Etherlinx, plans to offer high-speed wireless access to the Internet at inexpensive prices. (NYT)
June 10, 2002 7:52 AM   Subscribe

Etherlinx, plans to offer high-speed wireless access to the Internet at inexpensive prices. (NYT) Without venture capital backing, in a garage just six blocks from the garage where Steven P. Jobs and Stephen Wozniak launched Apple Computer 26 years ago, Mr. Holt is making his clever and inexpensive radio repeater by modifying inexpensive Wi-Fi cards, the circuitry that sends and receives the signals. Their ambitious target: the cable and phone companies that currently hold a near-monopoly on high-speed access for the "last mile" between the Internet and the home.
posted by semmi (2 comments total)
 
First response: mesh would be good for reliability, using existing hardware modified with new software is a neat concept.

Second response: we've been delivering wireless for almost 4 years off of grain elevators in rural Illinois, nothing about it is cheap or easy, and bandwidth itself is still not an incidental expense(see recent noises about monthly bandwidth usage caps on cable or DSL).

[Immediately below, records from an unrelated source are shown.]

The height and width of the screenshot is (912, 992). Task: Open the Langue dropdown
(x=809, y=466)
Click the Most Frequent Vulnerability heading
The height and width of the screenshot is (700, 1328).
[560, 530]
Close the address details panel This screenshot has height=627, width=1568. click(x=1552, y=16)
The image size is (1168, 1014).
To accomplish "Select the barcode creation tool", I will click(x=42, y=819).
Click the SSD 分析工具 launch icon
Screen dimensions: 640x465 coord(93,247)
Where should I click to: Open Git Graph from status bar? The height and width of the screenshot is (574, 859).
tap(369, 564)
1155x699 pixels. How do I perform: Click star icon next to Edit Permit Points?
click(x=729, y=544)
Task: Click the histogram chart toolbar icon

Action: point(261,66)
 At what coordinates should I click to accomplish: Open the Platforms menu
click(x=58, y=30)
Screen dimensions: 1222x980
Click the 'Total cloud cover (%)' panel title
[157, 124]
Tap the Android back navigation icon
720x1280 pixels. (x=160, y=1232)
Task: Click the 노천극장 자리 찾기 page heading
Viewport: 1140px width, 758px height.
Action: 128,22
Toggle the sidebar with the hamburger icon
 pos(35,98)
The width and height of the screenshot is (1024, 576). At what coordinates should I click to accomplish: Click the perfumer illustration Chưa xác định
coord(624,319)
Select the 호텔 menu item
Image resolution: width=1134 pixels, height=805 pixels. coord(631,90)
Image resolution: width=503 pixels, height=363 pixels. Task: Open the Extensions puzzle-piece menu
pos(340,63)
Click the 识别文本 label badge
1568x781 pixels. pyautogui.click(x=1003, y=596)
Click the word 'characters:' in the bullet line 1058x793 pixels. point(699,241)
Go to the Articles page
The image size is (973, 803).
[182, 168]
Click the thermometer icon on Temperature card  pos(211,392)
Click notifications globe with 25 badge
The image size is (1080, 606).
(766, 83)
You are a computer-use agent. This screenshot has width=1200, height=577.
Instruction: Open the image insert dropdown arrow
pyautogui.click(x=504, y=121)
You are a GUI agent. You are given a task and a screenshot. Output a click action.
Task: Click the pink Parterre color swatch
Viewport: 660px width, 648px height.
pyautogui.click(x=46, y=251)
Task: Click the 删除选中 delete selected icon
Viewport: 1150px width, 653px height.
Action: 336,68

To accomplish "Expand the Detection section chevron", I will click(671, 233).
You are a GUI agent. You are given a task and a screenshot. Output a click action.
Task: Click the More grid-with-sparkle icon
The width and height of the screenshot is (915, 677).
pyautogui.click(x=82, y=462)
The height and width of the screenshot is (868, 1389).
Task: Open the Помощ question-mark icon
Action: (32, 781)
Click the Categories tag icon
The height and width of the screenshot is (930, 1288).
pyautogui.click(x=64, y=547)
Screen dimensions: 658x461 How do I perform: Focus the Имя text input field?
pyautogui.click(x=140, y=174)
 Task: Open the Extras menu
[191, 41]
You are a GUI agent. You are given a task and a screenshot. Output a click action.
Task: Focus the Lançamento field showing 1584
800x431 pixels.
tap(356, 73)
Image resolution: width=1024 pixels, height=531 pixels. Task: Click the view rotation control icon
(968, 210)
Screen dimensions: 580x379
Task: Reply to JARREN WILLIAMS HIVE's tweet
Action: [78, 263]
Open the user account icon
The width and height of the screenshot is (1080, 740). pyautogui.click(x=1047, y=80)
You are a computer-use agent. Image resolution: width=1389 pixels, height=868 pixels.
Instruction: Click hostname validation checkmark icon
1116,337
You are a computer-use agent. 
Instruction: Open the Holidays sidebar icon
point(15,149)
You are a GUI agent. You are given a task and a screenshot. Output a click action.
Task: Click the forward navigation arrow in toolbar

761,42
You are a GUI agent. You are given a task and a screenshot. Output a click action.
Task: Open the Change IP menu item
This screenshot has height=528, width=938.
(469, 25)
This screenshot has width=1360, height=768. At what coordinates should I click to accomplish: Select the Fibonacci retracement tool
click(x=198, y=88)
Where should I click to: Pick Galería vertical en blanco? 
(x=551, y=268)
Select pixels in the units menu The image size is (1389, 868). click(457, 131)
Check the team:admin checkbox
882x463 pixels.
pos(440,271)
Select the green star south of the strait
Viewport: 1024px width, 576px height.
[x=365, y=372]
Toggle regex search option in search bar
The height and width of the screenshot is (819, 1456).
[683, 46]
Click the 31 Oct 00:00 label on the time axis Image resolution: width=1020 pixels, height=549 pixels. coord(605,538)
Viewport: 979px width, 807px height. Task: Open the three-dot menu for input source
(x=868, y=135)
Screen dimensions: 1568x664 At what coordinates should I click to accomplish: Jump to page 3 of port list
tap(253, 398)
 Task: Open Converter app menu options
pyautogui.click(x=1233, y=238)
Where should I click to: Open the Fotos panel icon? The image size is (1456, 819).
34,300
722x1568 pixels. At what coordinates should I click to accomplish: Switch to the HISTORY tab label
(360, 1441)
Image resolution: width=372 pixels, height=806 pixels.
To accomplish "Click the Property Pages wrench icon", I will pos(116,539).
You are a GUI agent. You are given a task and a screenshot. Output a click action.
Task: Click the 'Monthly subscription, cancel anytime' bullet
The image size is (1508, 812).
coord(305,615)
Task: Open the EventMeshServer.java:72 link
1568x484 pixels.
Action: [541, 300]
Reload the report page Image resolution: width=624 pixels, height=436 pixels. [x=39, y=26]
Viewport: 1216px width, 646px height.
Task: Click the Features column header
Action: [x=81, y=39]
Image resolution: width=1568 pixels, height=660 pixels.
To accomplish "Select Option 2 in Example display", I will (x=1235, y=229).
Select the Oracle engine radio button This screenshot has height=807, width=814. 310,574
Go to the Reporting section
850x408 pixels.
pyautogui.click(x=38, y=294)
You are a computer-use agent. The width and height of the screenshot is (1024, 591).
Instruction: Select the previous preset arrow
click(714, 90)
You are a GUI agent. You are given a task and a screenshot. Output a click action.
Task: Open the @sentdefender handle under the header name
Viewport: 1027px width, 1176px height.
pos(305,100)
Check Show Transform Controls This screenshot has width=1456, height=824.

Also, how many $200K garage operations end up with meetings with Intel CEO Craig Barrett and NYT articles? Seems someone might have a little charisma and their own reality distortion field working it's mojo. That's OK, as long as they have some engineering to go with it.
posted by dglynn at 8:27 AM on June 10, 2002


Every wireless method so far has fallen victim to trees, hills and tall buildings.
You can get around buildings OK, hils are a bit more problematic.
but trees ... trees suck. Big blobs of standing water that absolutley kill 802.11b reception. I almost can't get a wireless connection because of one stinking pine tree (that's not on my land)
I've got friends that live further out that can't get anything but 33.6 because of the crappy old phone lines put in 50 years ago.
If they can get licensed to put repeaters on telephone poles then it will be a good last mile solution.